10 June 2012
The Cat And I Count Birds
Today was the last day to take part in the RSPB's 'Make Your Nature Count' survey. The idea is to spend an hour in your garden counting the number of birds that visit. Always up for an excuse to sit around for an hour I took a cup of coffee and my son's homemade chocolates and went to sit on the bench in the warm sunshine.
Pen poised over my bird identification sheet I waited patiently. Then who should come slinking into the garden? Yep, our old friend ‘That Cat’. Result: likelihood of any birds landing on the ground = zero. So while I consumed caffeine and sugar and ‘That Cat’ cavorted about with a wicked smile on her lips all sorts of birds twittered and sang very loudly in other people’s gardens.
After an hour the final count came to two swifts overhead (you are allowed to count them because they are unlikely to land), two magpies (who strictly speaking landed on my roof, but that’s near enough I thought), and a couple of tiny little blue tits. The last two danced about the Amelanchier for only a short while. I worry about them. They must be fledglings that haven’t learnt to be wary of humans and are unaware of the existence of cats. I hope they survive until next year. Poor innocents.
Uploading the feeble results was an easy process. The RSPB also wanted to know about mammals that occasionally visit your garden. Badgers ... hedgehogs ... muntjac deer? Err, no. Grey squirrels? Oh, OK then.

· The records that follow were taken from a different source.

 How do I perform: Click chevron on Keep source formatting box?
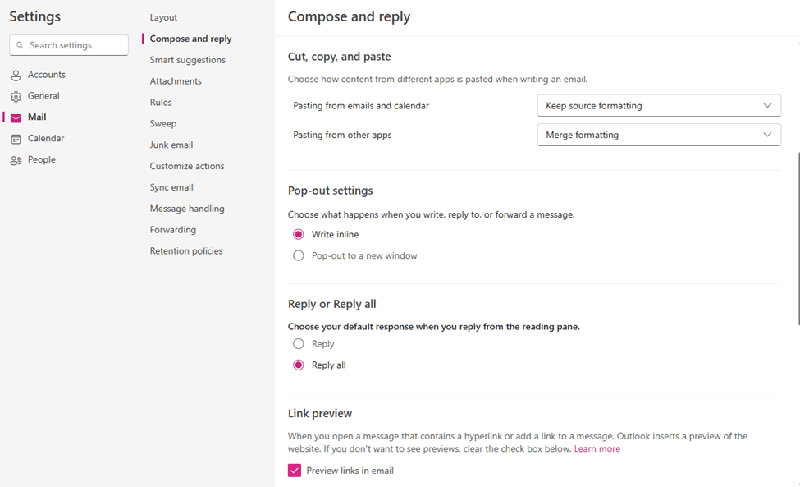[767, 106]
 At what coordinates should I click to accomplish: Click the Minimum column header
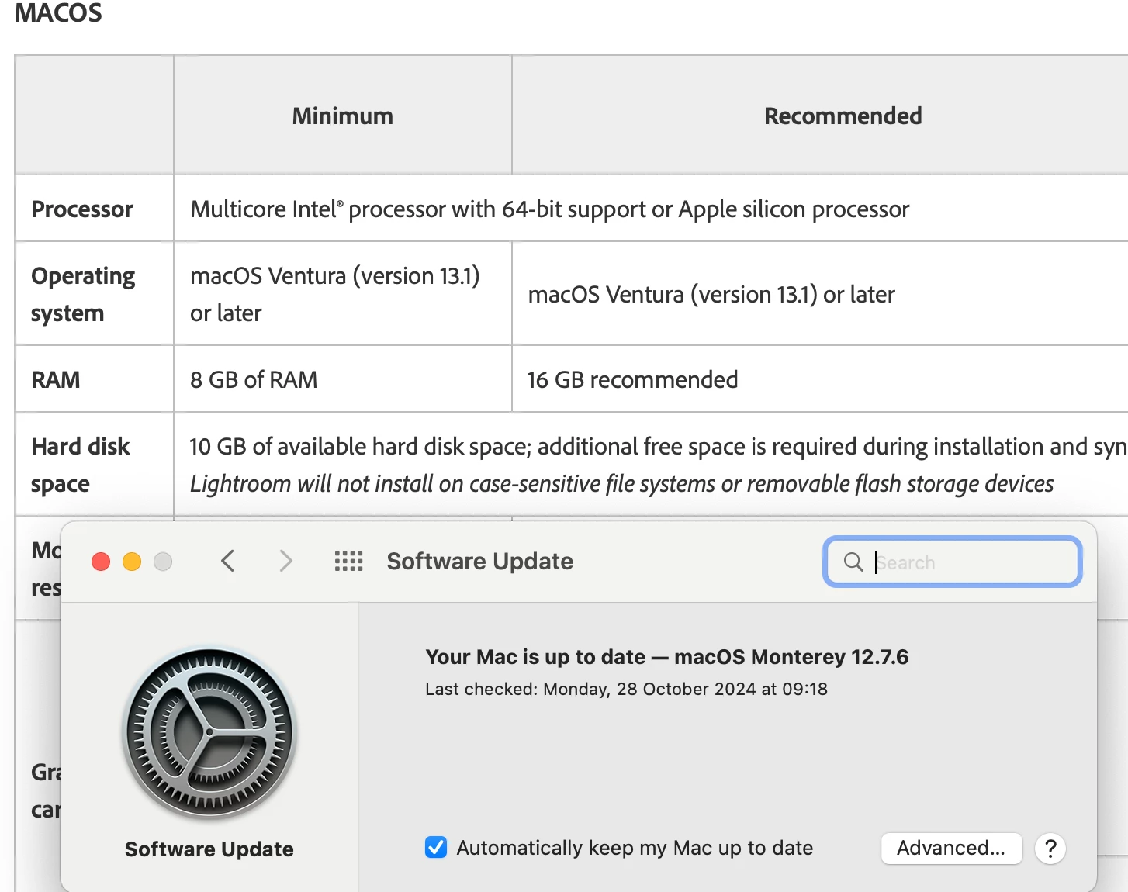342,116
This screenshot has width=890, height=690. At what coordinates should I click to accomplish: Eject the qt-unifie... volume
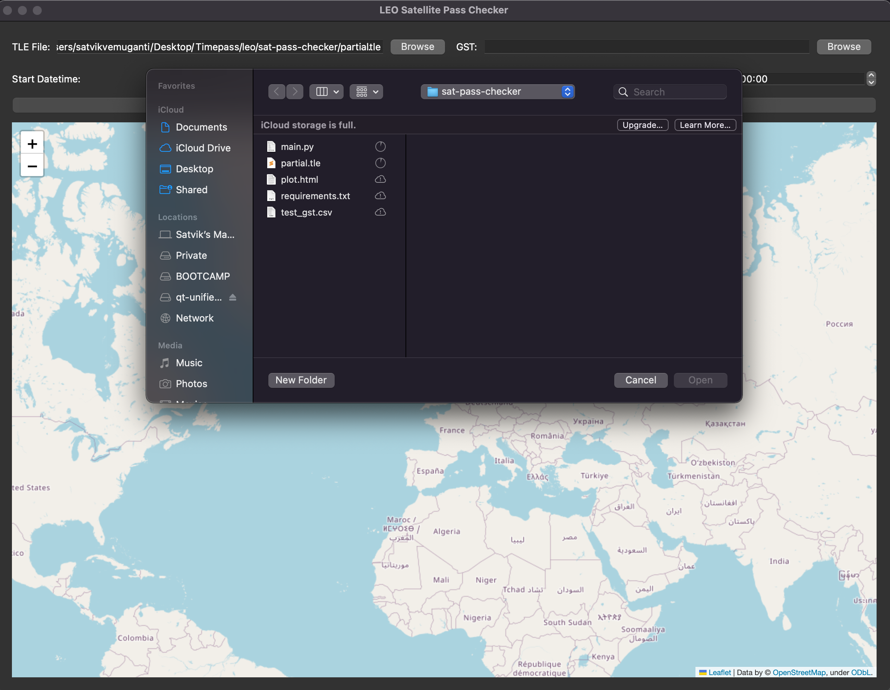(x=233, y=297)
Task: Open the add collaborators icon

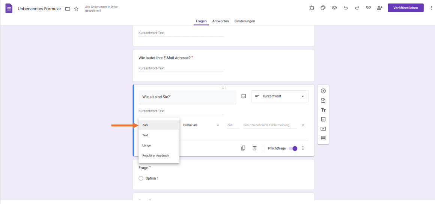Action: click(379, 8)
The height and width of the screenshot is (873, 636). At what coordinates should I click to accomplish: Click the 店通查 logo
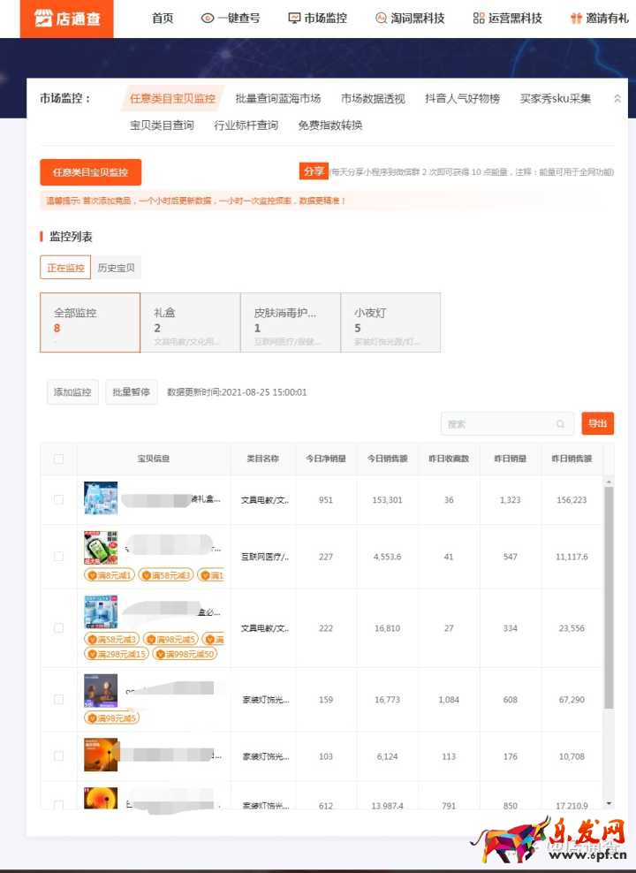(x=67, y=19)
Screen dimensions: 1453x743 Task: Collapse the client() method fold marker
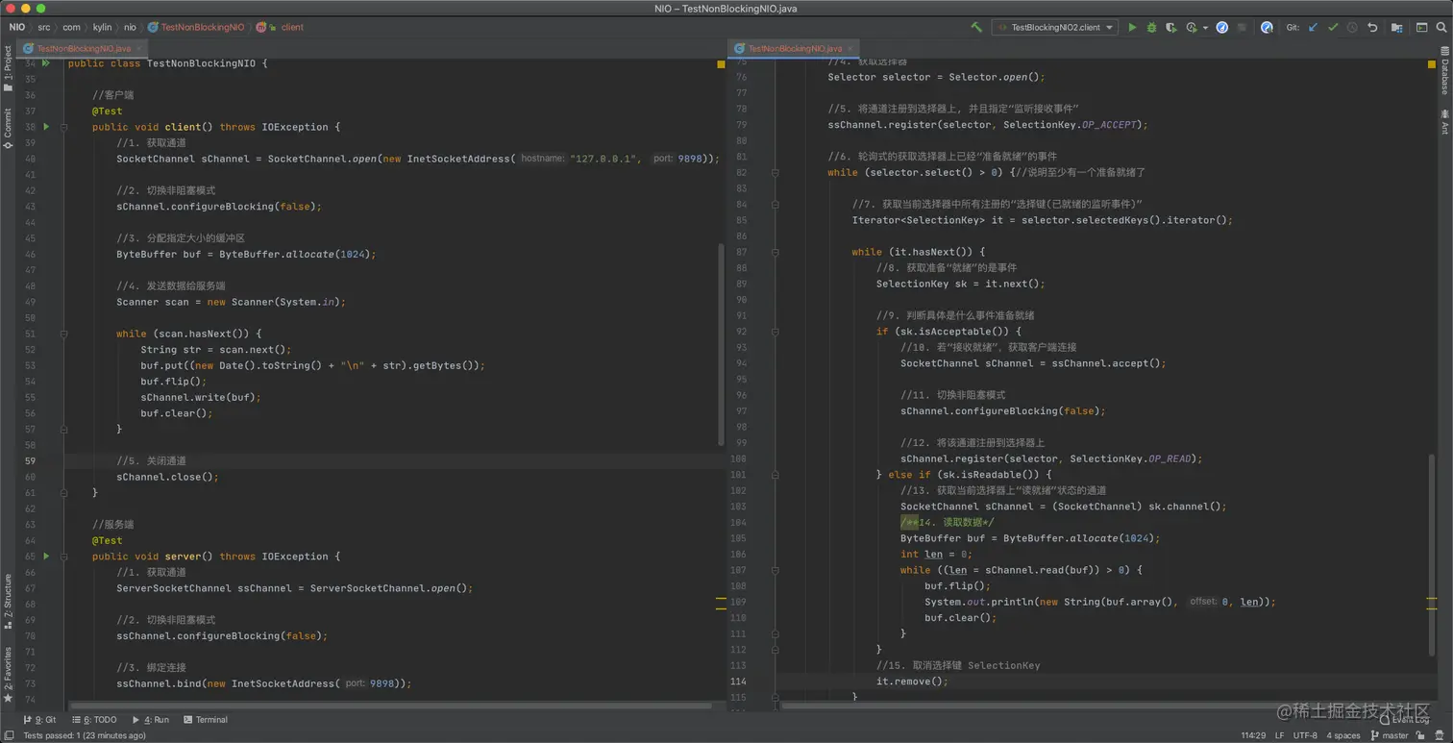pos(63,127)
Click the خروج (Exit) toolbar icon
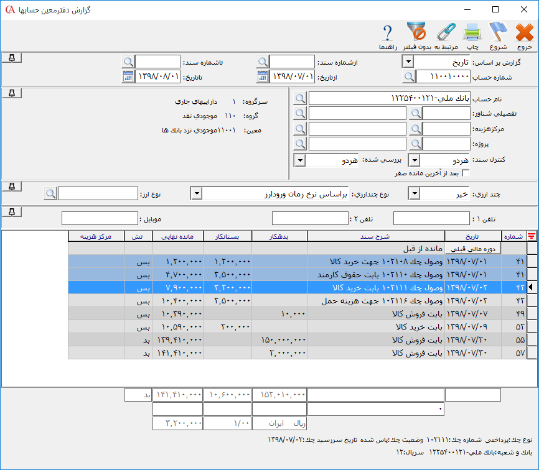Viewport: 539px width, 470px height. 525,33
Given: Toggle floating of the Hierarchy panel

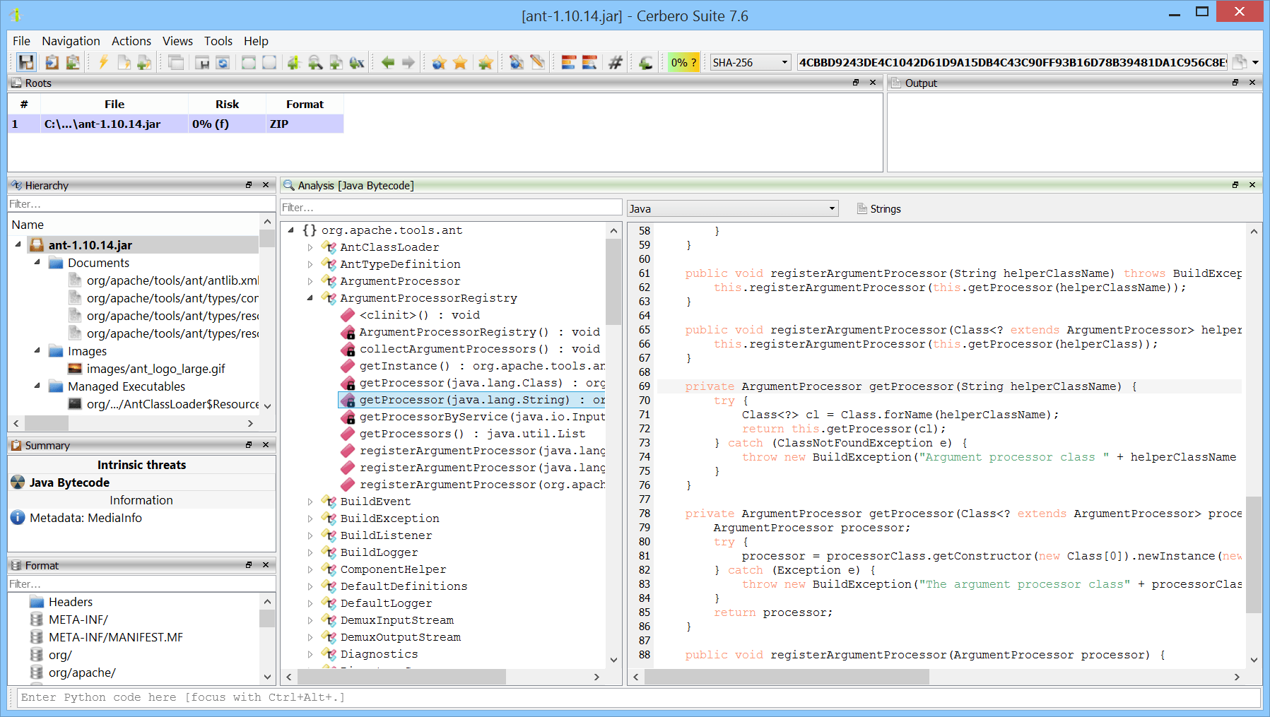Looking at the screenshot, I should click(249, 185).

One of the questions on the form was quite telling I thought. They want to know how near my garden is to farmland. Of course, this must impact on the animals that visit your garden. It would be the source of all those badgers. As you see in the above results page the greatest distance I could enter was 5km, when I estimate the reality is about 10km, assuming you class a field as farmland. I understand the scientific reason for this question, but does it also reveal the attitude of conservation groups to urban gardens? I get the feeling the people most likely to do surveys like this are people with an abundance of birds in big gardens on the edge of towns. But the majority of Britain’s population is urban, with a large area of land being covered with domestic gardens just like mine (and populated by naughty cats). As I’ve said in previous posts I don’t think the wildlife of towns and cities is taken seriously enough. Which is important because, let’s face it, that is where the wildlife of the future is going to live.
On the positive side of my hour’s sojourn I did notice the garden has a hell of a lot of flying insects in it. So there is an ecosystem there, it’s just that it’s an insect one. One of the discoveries was this little flying creature. There are quite a few buzzing around a pot of lilies. I think (and please put me right if I’m wrong) that these are ichneumon wasps, not flies. Apparently they parasitize other insects and are sometimes used as a biological control. If that is the case I’m not sure what is hiding in the lilies that they are executing their homicidal egg laying on. It might be the lily beetles.
And here to prove pessimism does sometimes turn out to be realism is the predicted occupant of the bee house. A house spider.